By Nathaniel Luce
Corporate Inversions – where a U.S. organization merges with a firm in a low-tax jurisdiction, then locates to that jurisdiction for tax benefits – were a hot topic in 2013 and 2014. They’ve returned to the news cycle in recent months as the Trump administration considers undoing an Obama-era executive order designed to stop inversions. Earlier this month, the Congressional Budget Office estimated that inversions will decrease corporate tax revenues by 2.5% (or $12 billion annually) by 2027 if current tax-minimization strategies remain unchanged.
During the initial uproar over inversions, Professor Rita Gunn (then a PhD student at the Kellogg School of Management) and her advisor Professor Thomas Lys weren’t convinced that corporate income tax told the whole story with inversions. Most inversions are now being implemented through a merger or acquisition; therefore, other changes are occurring simultaneously in the business. Some of these changes affect other sources of revenue, like taxes on Capital Gains and dividend payouts, which weren’t being factored into analyses.
So Gunn and Lys took a closer look at inverted companies and the impact of their inversions on the Treasury. They found that, once capital gains and dividend taxes are taken into account, “it’s not clear that the U.S. actually loses tax revenue,” she says. In some cases, taxes from dividends and one-time capital gains might be substantial enough for the Treasury to gain additional revenue. The researchers are rewriting their findings now and expanding their sample.
Gunn’s other research also looks at mergers and acquisitions – specifically, the difference in purchase prices between private and public firms. Research has found that acquirers achieve larger returns from private firms, due to a concept known as the liquidity premium. “Basically, they say that with private firms, the owners need money now, but their ownership is illiquid, so they’re willing to accept a lower price,” she explains. But with differences between comparable companies as wide as 15%, Gunn thinks the truth may go beyond the liquidity premium.
Looking at the purchase price allocations, Gunn and her co-authors Professor Nir Yehuda at University of Texas-Dallas and Professor Thomas Lys found a large discrepancy between tangible and intangible assets for public and private firms.
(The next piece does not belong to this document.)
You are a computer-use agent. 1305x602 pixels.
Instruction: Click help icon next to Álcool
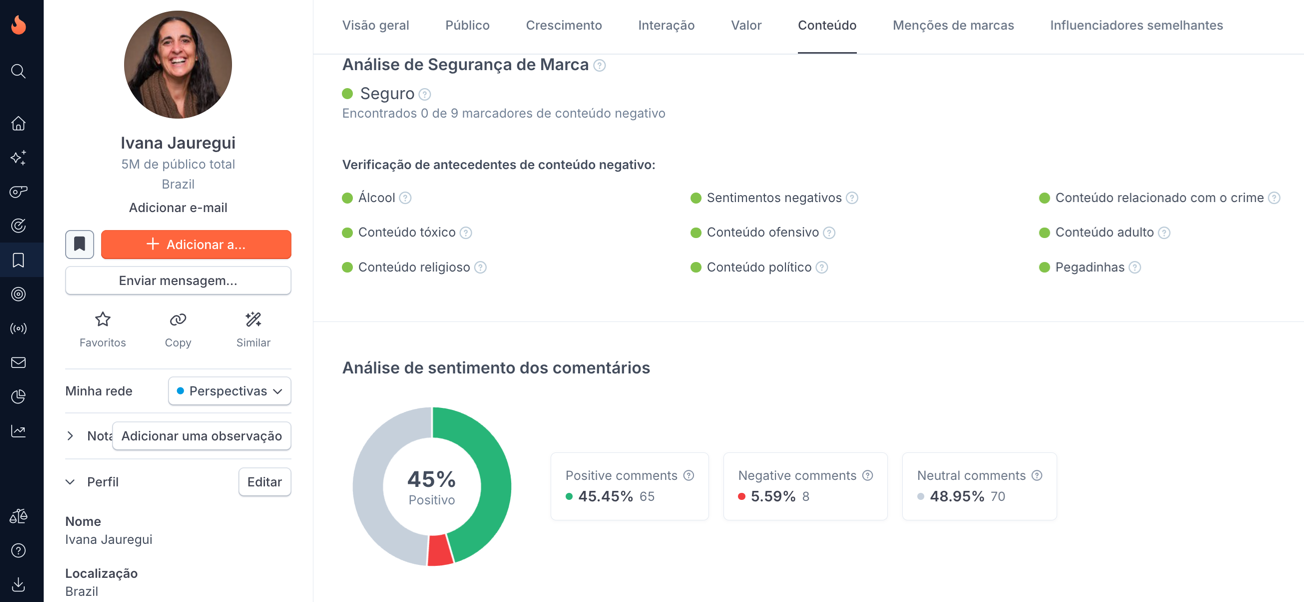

Namely, private firms have significantly higher intangible assets. “When we’re just matching companies on industry and size, we’re still comparing apples and oranges. Once you control for the asset makeup of the firms, it removes most of the difference in pricing,” she explains. “Acquirers are not as willing to spend money on intangible assets that may or may not pan out.” It’s a fairly simple explanation – private targets are riskier, so buyers won’t pay as much – but one that hadn’t been considered before.
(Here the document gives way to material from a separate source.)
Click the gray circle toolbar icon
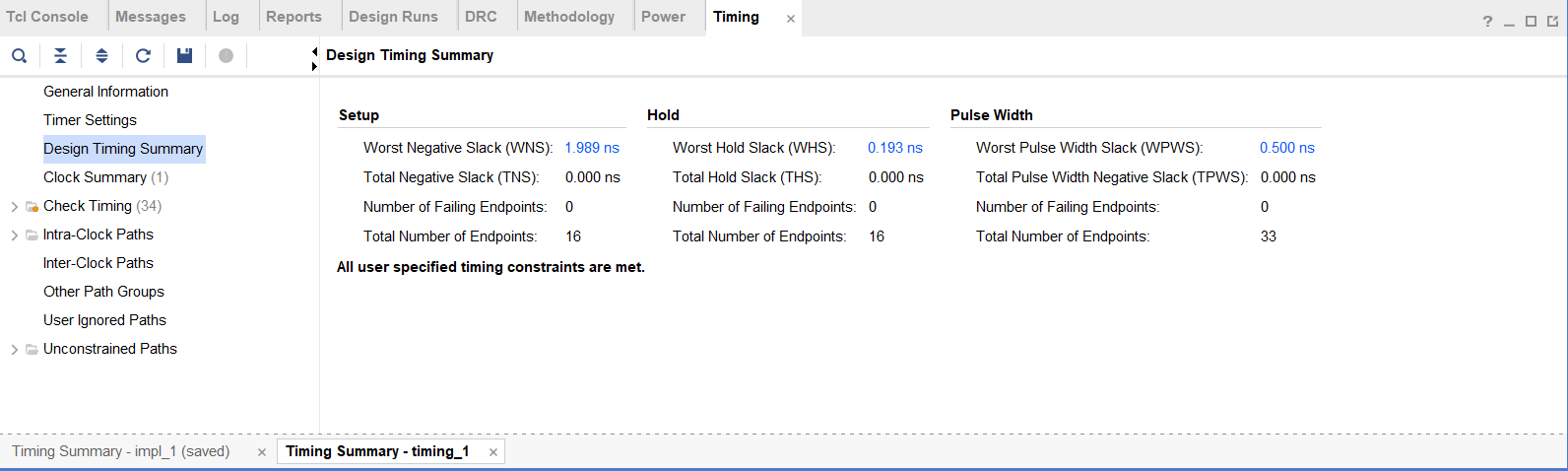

Gunn’s dissertation on corporate earn-outs, provisions written into a transaction where the seller of a business receives additional payments based on the future performance of the business sold, looks at murkier aspects of mergers and acquisitions. Earn-outs have to be fair valued each quarter, and any changes in those estimations flow into operating income. This odd rule (one that was just instituted in 2009) opens up the potential for unscrupulous activity – revising an estimated earn-out down boosts operating income, revising upward reduces it – but Gunn’s research found that, while companies tend to overstate earn-outs (by on average 40%), they only do so to signal future income and performance, not to meet or beat earnings estimates. “They’re not just overestimating to get over a hurdle,” she says.
Professor Gunn is teaching accounting in the Hoogland Undergraduate Business Program. She’s impressed with what she’s seen so far. “The students are amazing,” she says. Gunn believes the expanded coursework in accounting may entice more students into the field. “People sometimes view accounting as just counting people’s money; there’s an aspect of that, but then there’s all the cool stuff, where you have a strict set of rules and you can figure out all these go-arounds and loopholes. That’s where it gets interesting.”